Massimo 300 persone allo stadio, tempi rigidi, niente sputi: come funziona il protocolloTUTTOmercatoWEB.com
© foto di Daniele Buffa/Image Sport
venerdì 29 maggio 2020 00:27Serie A
di Ivan Cardia

La Serie A è pronta a tornare in campo. Dal 20 giugno, secondo le indicazioni del Governo. Dal 13, se anche i meno convinti si convinceranno a ripartire dalla Coppa Italia. Ma come funzionerà il calcio che vedremo andare in scena tra poco meno di un mese? Massimo 300 persone allo stadio, tempi previsti in maniera rigida, niente sputi né proteste e il nodo quarantena che resta. Ecco come funziona il protocollo sulle partite, composto da 39 pagine, approvato dal Comitato Tecnico Scientifico poco prima dell’incontro Spadafora-FIGC che ha portato al sì definitivo del Governo.

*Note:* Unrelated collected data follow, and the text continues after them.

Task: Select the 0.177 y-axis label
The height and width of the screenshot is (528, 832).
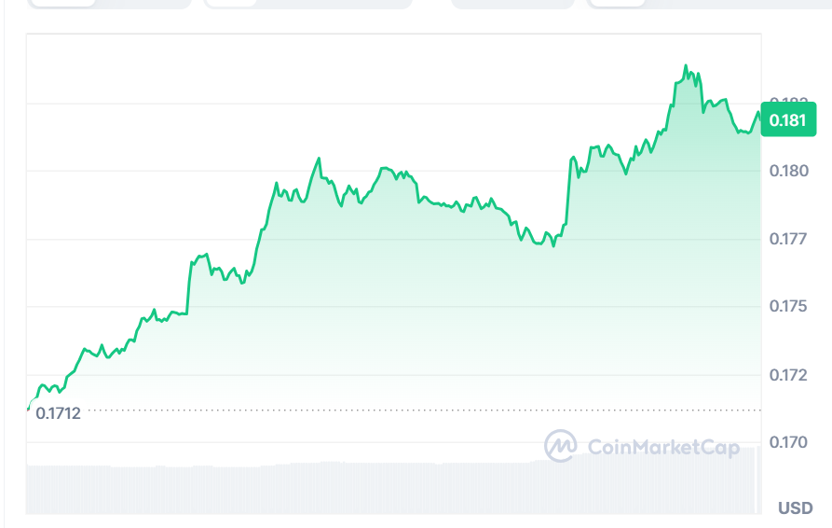Action: [x=787, y=239]
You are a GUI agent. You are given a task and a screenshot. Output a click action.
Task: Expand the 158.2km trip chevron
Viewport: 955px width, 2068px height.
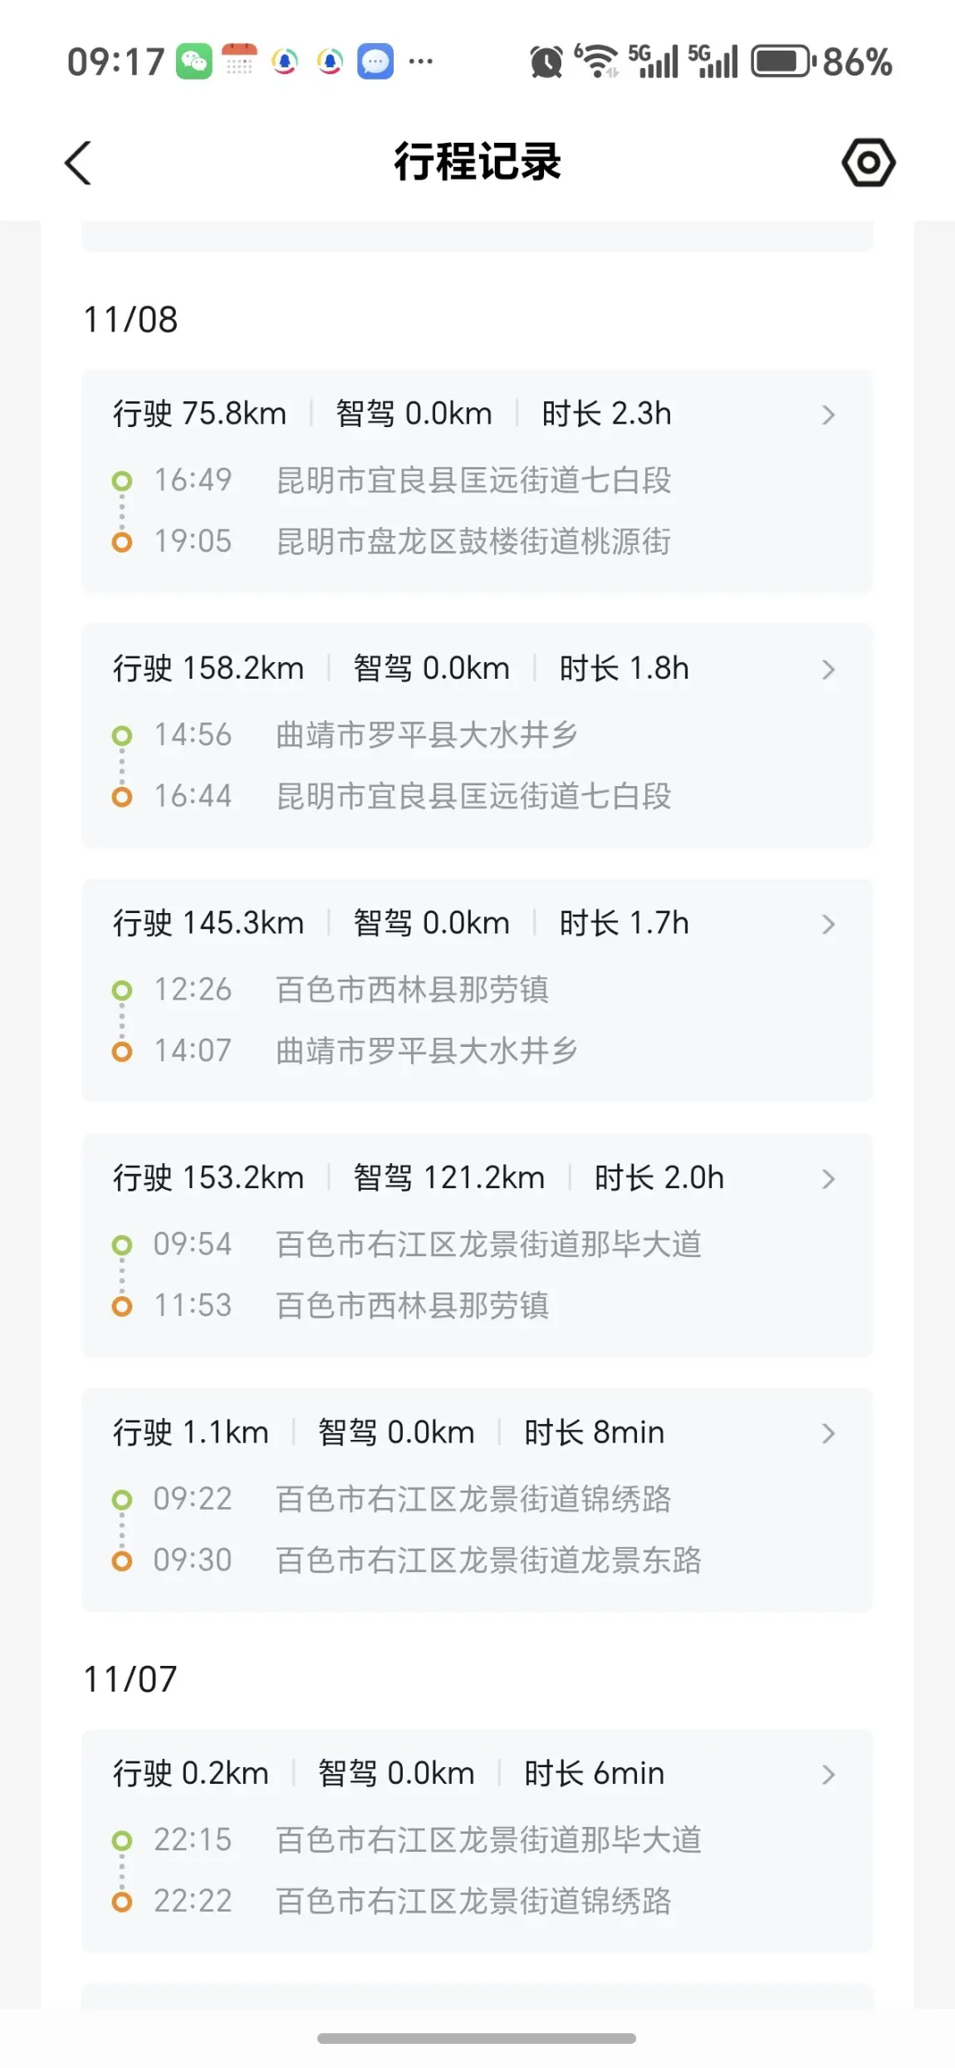[x=827, y=670]
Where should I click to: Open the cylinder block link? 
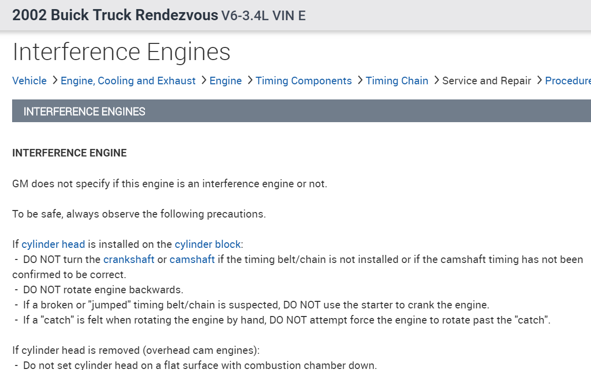click(207, 244)
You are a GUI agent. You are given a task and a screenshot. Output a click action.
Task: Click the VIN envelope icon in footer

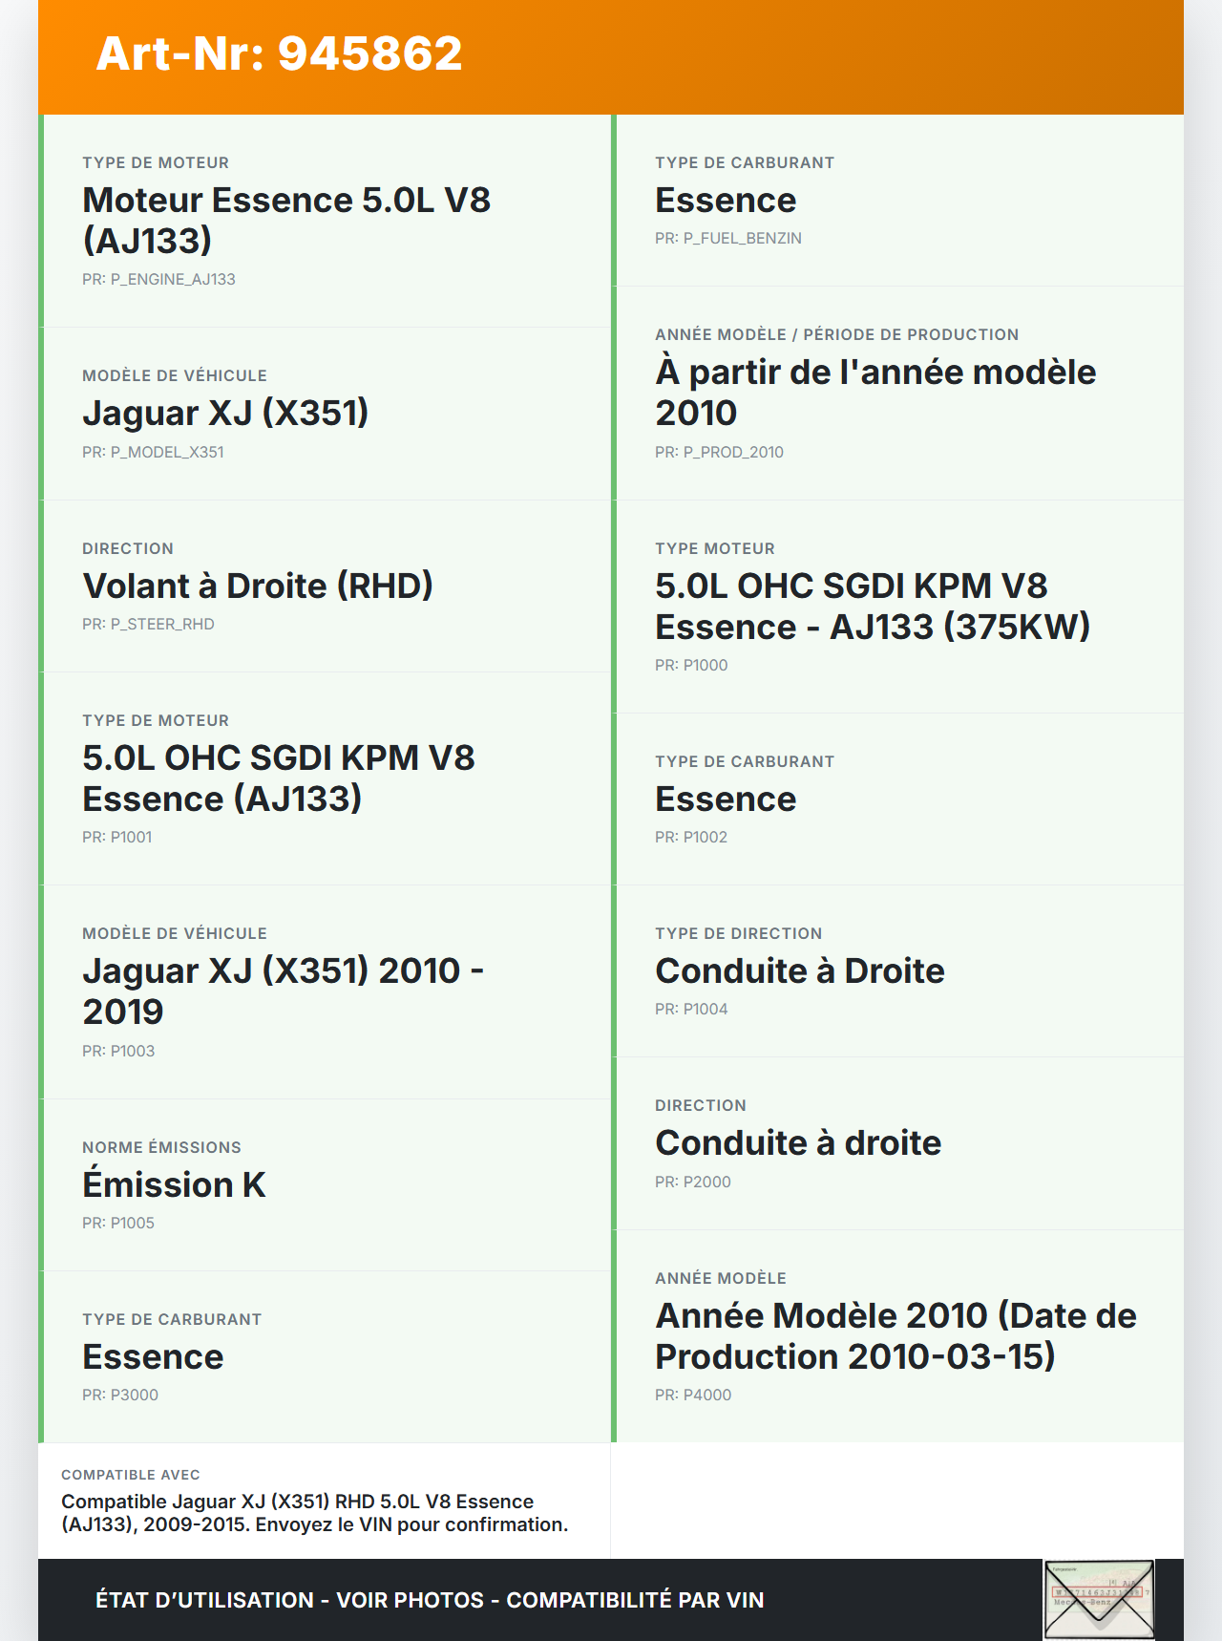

Stadio, spogliatoio e campo: Lo stadio sarà diviso in tre zone: area tecnica, spalti e area esterna. Ognuna di queste zone potrà avere massimo 130 persone, ma in totale dovranno essere al massimo 300. E in Serie B e Serie C è previsto un numero proporzionalmente minore. Nelle tre ore di momento gara potranno esserci i 22 giocatori in campo, le 24 riserve e i 30 membri dello staff, oltre a massimo 6 raccattapalle. Regolamentato anche il numero di steward e membri della sicurezza, oltre che dei giornalisti (massimo 10 a partita, a cui va ad aggiungersi il personale necessario per la messa in onda a livello televisivo). Le squadre arriveranno allo stadio in orari diversi (1h40’ prima quella ospite, 1h30’ quella di casa) e ogni rosa su più mezzi possibile. Per gli spogliatoi, è suggerito l’utilizzo di più stanze possibili in modo da separare titolari, portieri e riserve. Poi squadre in campo in momenti diversi senza strette di mano, foto di gruppo, mascotte o bambini di accompagnamento.

Interviste - Le intervista a fine primo tempo e fine partita dovranno rispettare la distanza di 2 metri fra intervistatore e intervistato. La mixed zone sarà chiusa. Nelle conferenze stampa domande via skype o whatsapp, possibile la presenza di massimo 3 rightholders.

Requisiti igienico-sanitari - I giocatori si misureranno la temperatura corporea, utilizzeranno disinfettanti, alimenti confezionati, bottiglie personalizzate e comunque distanza di 2 metri negli spogliatoi. Docce singole o da svolgersi preferibilmente a casa o in albergo, dove peraltro è consigliato l'uso di camere singole.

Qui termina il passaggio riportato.